Foreign Currency Risk and Hedging Activities. Our foreign currency exchange rate risk relates to receipts from customers, payments to suppliers and inter-company transactions denominated in foreign currencies. To the extent possible, we include terms in our contracts that are designed to protect us from this risk. Otherwise, we enter into derivative financial instruments, principally foreign currency forward purchase and sale contracts, designed to offset and minimize our risk. The three-year average maturity of these instruments generally matches the duration of the activities that are at risk.
We record changes in the fair value of derivative financial instruments in operating costs and expenses in the Consolidated Statement of Earnings or in other comprehensive loss (OCL) within the Consolidated Statement of Comprehensive Income depending on whether the derivative is designated and qualifies for hedge accounting. Gains and losses related to derivatives that qualify as cash flow hedges are deferred in OCL until the underlying transaction is reflected in earnings.
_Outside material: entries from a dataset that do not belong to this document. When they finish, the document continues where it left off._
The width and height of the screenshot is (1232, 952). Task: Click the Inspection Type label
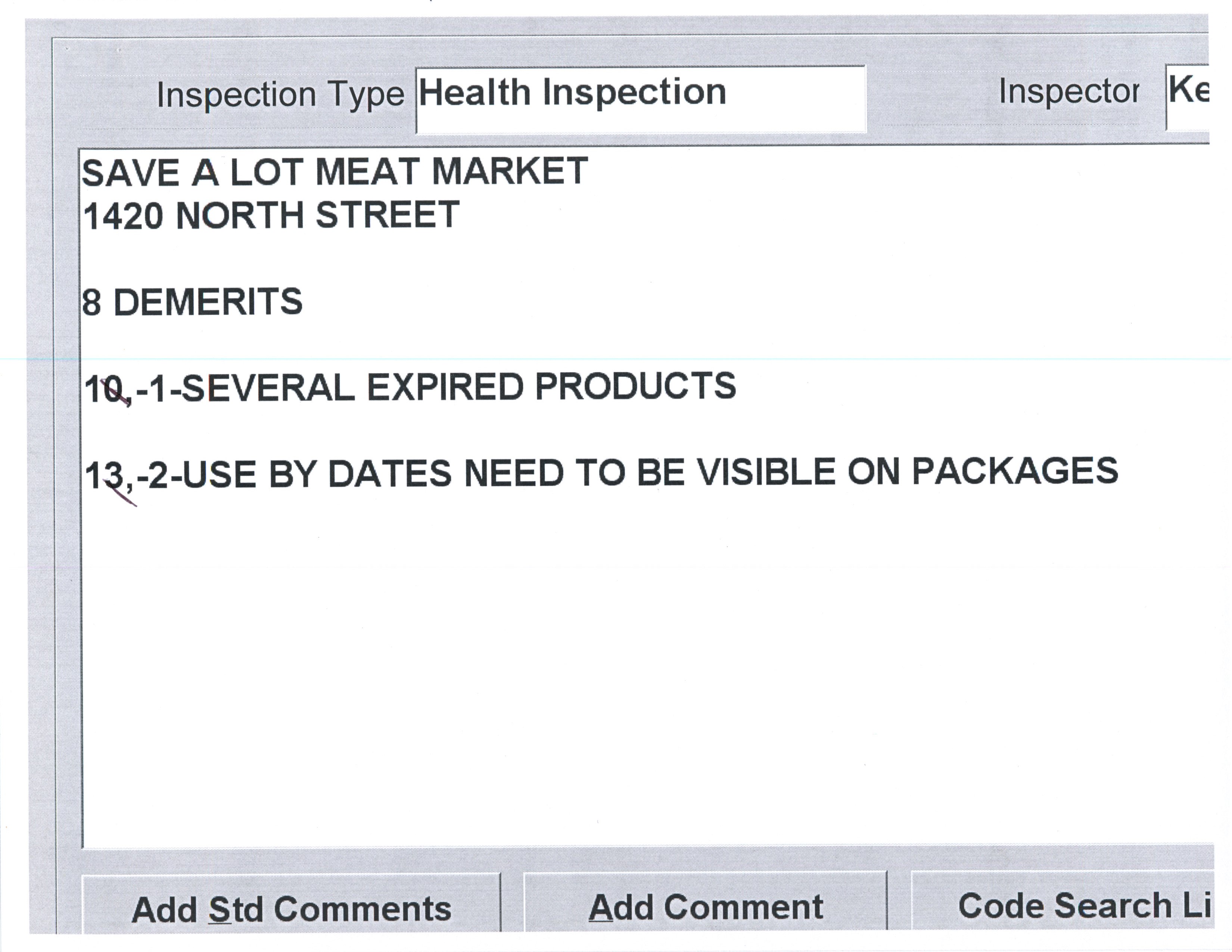pyautogui.click(x=280, y=95)
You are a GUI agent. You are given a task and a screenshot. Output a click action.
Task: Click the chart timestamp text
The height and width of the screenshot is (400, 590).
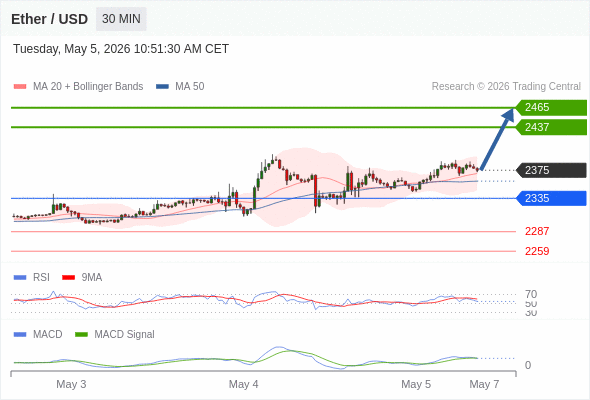pyautogui.click(x=121, y=49)
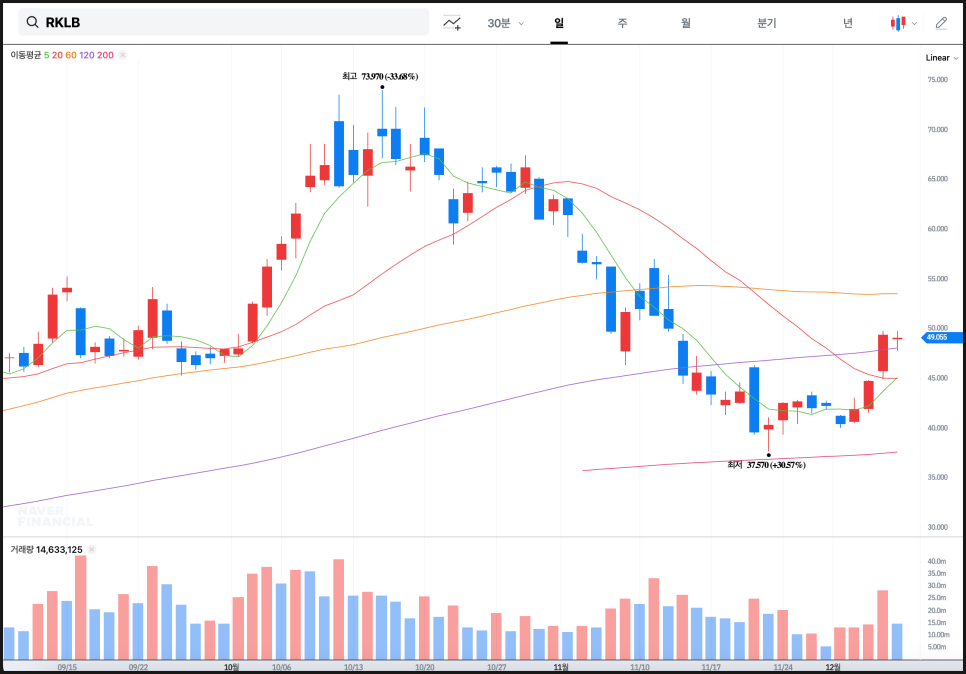966x674 pixels.
Task: Open the Linear scale dropdown
Action: pyautogui.click(x=939, y=58)
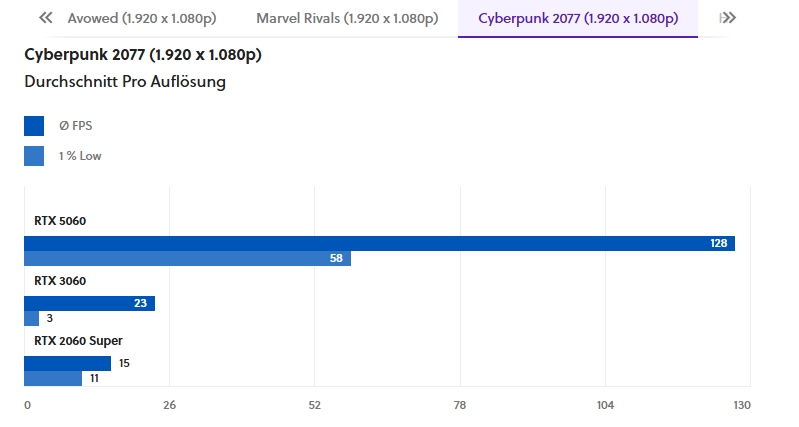Click the RTX 5060 1% Low bar

[x=187, y=259]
We adjust derivative financial instruments not designated as cash flow hedges to market value each period and record the gain or loss in the Consolidated

19



Statement of Earnings. The gains and losses on these instruments generally offset losses and gains on the assets, liabilities and other transactions being hedged. Gains and losses resulting from hedge ineffectiveness are recognized in the Consolidated Statement of Earnings for all derivative financial instruments, regardless of designation.
Net gains and losses on derivative financial instruments recognized in earnings, including gains and losses related to hedge ineffectiveness, were not material to our results of operations for the three- and nine-month periods ended October 2, 2016, and October 4, 2015. Net gains and losses reclassified to earnings from OCL were not material to our results of operations for the three- and nine-month periods ended October 2, 2016, and October 4, 2015, and we do not expect the amount of these gains and losses that will be reclassified to earnings during the next 12 months to be material.
We had no material derivative financial instruments designated as fair value or net investment hedges on October 2, 2016, or December 31, 2015.
Interest Rate Risk. Our financial instruments subject to interest rate risk include fixed-rate long-term debt obligations and variable-rate commercial paper. However, the risk associated with these instruments is not material.
Commodity Price Risk. We are subject to rising labor and commodity price risk, primarily on long-term fixed-price contracts. To the extent possible, we include terms in our contracts that are designed to protect us from these risks. Some of the protective terms included in our contracts are considered derivatives but are not accounted for separately because they are clearly and closely related to the host contract. We have not entered into any material commodity hedging contracts but may do so as circumstances warrant. We do not believe that changes in labor or commodity prices will have a material impact on our results of operations or cash flows.
Investment Risk. Our investment policy allows for purchases of fixed-income securities with an investment-grade rating and a maximum maturity of up to five years. On October 2, 2016, we held $2.3 billion in cash and equivalents, but held no marketable securities.
Foreign Currency Financial Statement Translation. We translate foreign currency balance sheets from our international businesses' functional currency (generally the respective local currency) to U.S. dollars at end-of-period exchange rates, and statements of earnings at average exchange rates for each period. The resulting foreign currency translation adjustments are a component of OCL.
We do not hedge the fluctuation in reported revenue and earnings resulting from the translation of these international operations' results into U.S. dollars. The negative impact of translating our non-U.S. operations’ revenue into U.S. dollars was not material to our results of operations for the three- and nine-month periods ended October 2, 2016, or October 4, 2015. In addition, the effect of changes in foreign exchange rates on non-U.S. cash balances was not material in the nine-month periods ended October 2, 2016, and October 4, 2015.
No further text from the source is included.